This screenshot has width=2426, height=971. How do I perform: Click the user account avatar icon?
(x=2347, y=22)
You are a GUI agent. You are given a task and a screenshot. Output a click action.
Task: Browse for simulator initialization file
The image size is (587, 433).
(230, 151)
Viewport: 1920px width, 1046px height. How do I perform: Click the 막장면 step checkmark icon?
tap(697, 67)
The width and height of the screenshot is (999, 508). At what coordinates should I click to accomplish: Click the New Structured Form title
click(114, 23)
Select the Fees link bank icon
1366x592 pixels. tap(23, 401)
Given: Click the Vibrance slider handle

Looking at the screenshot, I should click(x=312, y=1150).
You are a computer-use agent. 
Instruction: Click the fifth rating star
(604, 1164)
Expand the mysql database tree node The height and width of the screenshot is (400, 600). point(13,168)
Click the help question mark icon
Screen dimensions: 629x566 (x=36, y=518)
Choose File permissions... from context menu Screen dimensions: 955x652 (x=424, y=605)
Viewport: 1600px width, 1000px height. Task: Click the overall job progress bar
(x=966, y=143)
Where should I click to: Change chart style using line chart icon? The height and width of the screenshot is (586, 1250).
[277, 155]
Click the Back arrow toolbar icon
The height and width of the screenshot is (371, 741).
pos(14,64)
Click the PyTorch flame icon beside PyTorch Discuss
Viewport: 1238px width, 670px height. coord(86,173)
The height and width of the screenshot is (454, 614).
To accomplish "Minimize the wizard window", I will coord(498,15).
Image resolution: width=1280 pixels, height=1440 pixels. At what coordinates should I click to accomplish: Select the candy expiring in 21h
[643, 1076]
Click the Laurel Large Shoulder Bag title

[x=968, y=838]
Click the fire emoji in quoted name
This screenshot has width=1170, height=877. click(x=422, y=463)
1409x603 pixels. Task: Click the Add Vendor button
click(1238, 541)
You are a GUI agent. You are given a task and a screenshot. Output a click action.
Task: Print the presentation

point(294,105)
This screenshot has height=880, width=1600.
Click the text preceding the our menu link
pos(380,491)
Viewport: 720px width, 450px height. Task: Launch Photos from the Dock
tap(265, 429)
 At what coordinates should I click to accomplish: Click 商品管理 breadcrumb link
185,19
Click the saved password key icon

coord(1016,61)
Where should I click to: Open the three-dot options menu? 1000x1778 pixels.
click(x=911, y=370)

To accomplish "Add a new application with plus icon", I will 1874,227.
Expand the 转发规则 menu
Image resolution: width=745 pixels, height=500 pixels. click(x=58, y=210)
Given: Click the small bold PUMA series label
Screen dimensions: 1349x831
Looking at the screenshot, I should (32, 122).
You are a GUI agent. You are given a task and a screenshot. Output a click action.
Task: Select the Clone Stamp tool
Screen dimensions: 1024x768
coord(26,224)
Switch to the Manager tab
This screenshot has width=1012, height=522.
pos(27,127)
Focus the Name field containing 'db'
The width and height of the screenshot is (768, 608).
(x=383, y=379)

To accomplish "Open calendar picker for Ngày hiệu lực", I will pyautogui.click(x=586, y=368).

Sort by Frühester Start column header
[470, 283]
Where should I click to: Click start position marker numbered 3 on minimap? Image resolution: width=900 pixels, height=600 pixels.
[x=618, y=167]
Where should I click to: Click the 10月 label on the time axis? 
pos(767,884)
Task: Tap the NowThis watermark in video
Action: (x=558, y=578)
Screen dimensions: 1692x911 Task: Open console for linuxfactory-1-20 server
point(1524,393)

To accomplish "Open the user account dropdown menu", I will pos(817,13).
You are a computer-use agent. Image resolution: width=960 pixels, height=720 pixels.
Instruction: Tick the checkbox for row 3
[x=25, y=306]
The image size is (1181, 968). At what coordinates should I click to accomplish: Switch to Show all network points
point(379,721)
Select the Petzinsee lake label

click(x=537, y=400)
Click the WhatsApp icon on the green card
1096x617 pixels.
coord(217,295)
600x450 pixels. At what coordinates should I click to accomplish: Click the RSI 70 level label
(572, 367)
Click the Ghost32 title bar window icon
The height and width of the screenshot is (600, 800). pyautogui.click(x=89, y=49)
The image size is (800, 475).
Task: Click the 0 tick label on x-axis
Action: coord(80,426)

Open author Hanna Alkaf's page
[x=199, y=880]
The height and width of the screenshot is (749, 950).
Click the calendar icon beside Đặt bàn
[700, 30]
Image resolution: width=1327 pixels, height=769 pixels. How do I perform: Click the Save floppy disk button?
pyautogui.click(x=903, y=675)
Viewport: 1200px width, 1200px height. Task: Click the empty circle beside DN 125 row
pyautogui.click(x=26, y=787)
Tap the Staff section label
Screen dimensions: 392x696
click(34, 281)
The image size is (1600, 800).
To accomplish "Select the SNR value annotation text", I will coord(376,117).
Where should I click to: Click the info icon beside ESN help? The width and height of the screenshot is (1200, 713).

DIRECTIONS FOR THIS TASK: Work out how many lines of the listing above include the word "computer". Reply with nothing but the count.

RESULT: 2